During the civil war, Achebe became a supporter of the Republic of Biafra, an independent country for the Igbo people. When the Nigerian government retook the region, Achebe involved himself in politics. After much frustration about corruption and elitism, he gave up this post and moved to the US. The author came back to Nigeria several times but spent a large part of his life teaching at universities in the US. Achebe wrote an enormous body of scholarly work, which earned him his own yearly festival.
In his works, Chinua Achebe discussed Igbo traditions and the clash between Western and traditional African.
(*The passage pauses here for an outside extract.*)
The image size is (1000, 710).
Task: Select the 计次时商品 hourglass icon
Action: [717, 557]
His novel, “Things Fall Apart,” is no exception. The story is that of Igbo leader Okonkwo, who has been exiled from his village. As he falls apart emotionally, his village crumbles under the influences of white missionaries, a colonial regime, and the contradictions between domestic values and foreign ones. As the most translated African novel, “Things Fall Apart” is a must-read for everyone.
2. Wole Soyinka
Wole Soyinka was born into a Yoruba family in Southwest Nigeria. His mother belonged to the Ransome-Kuti family, known for its contributions to art, religion, education, and medicine. The famous Nigerian musician, Fela Kuti, was his first cousin.
Soyinka studied English in Nigeria and then moved to the UK, where he worked with the Royal Court Theatre to produce theater and radio plays. Through his work, he has been outspoken about politics and against tyranny, both during Nigeria’s fight for independence and during the Nigerian civil war in 1967. Because of his strong opinions, Soyinka was arrested during the war and spent two years in solitary confinement. He lived in exile multiple times even received a death sentence. This sentence was later lifted, and the author is now 87 years (in 2021).
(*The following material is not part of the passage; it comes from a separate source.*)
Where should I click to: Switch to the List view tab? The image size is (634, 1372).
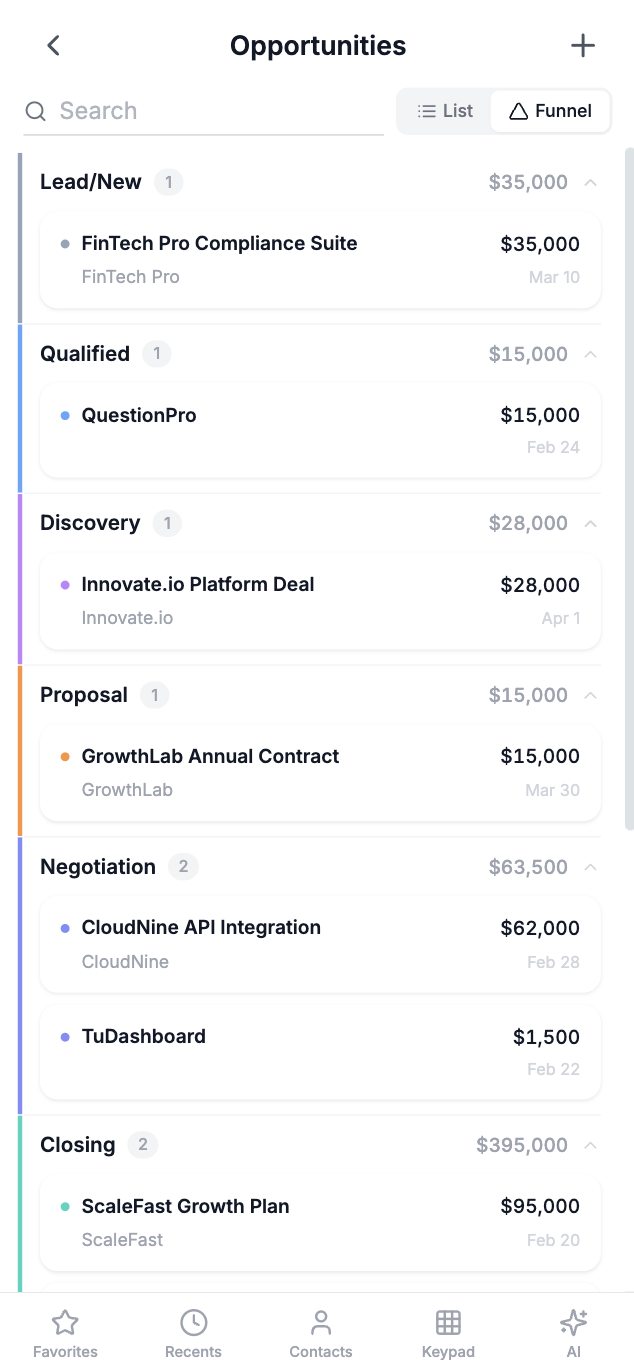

Wole taught as a professor of comparative literature at various universities, including Oxford, Harvard, and Yale. He won the noble prize in literature in 1986, becoming the first African laureate. Chinua Achebe never won a noble prize during his life, but Soyinka finds calls to grant Achebe a posthumous noble price obscene. He explains his opinion in this fascinating article.
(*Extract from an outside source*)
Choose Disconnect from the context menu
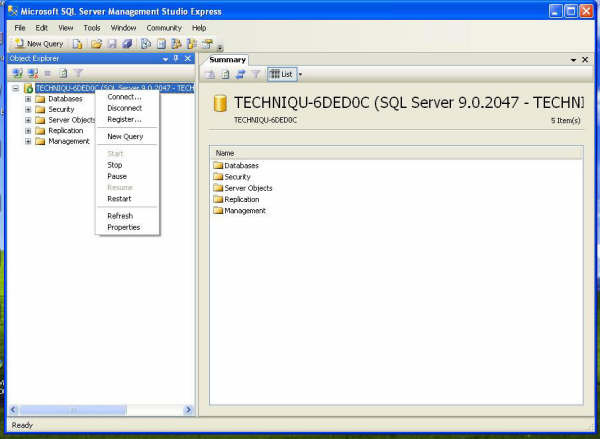 tap(124, 108)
One of the author’s most famous works, “Ake, Years of Childhood,” tells the story of his boyhood before and during World War II in a Yoruba village in western Nigeria. Soyinka spent the first 12 years in this village and talked about the clashes between Christianity and ancient Yoruba traditions.
3. Chimamanda Ngozi Adichie
Adichie is probably the most popular Nigerian author at this time. Chimamanda (Igbo for “my personal spirit will never be broken”) was born in 1977 in Southeast Nigeria. She grew up in the university town of Nsukka, where her parents both worked. Coincidentally, she lived in a house that Chinua Achebe’s father once occupied. Her references to Achebe’s work are not coincidental, though. At the age of 10, she read Achebe’s “Things Fall Apart,” which became her inspiration for writing.
Adichie studied medicine and pharmacy for a year and a half but broke it off to move to the US to study communications and political science.
During the Nigerian civil war, Achidie’s family lost everything. This war became the topic for her second book “Half of a Yellow Sun.” The novel describes the Biafran war through the perspectives of three people: Olanna (the daughter of an influential businessman and wife to a university professor), Ugwu (a 13-year-old village boy that works as help in Olanna’s household), and Richard, an English writer with a passion for Igbo art.
In 2017, Adichie was elected into the American Academy of Arts and Sciences class, one of the highest honors for intellectuals in the US. In 2018, she spoke on the importance of truth during the Harvard graduation speech, and in 2020, Half of a Yellow Sun became the best book to win the Women’s Prize for Fiction in its 25-year history, according to the audience.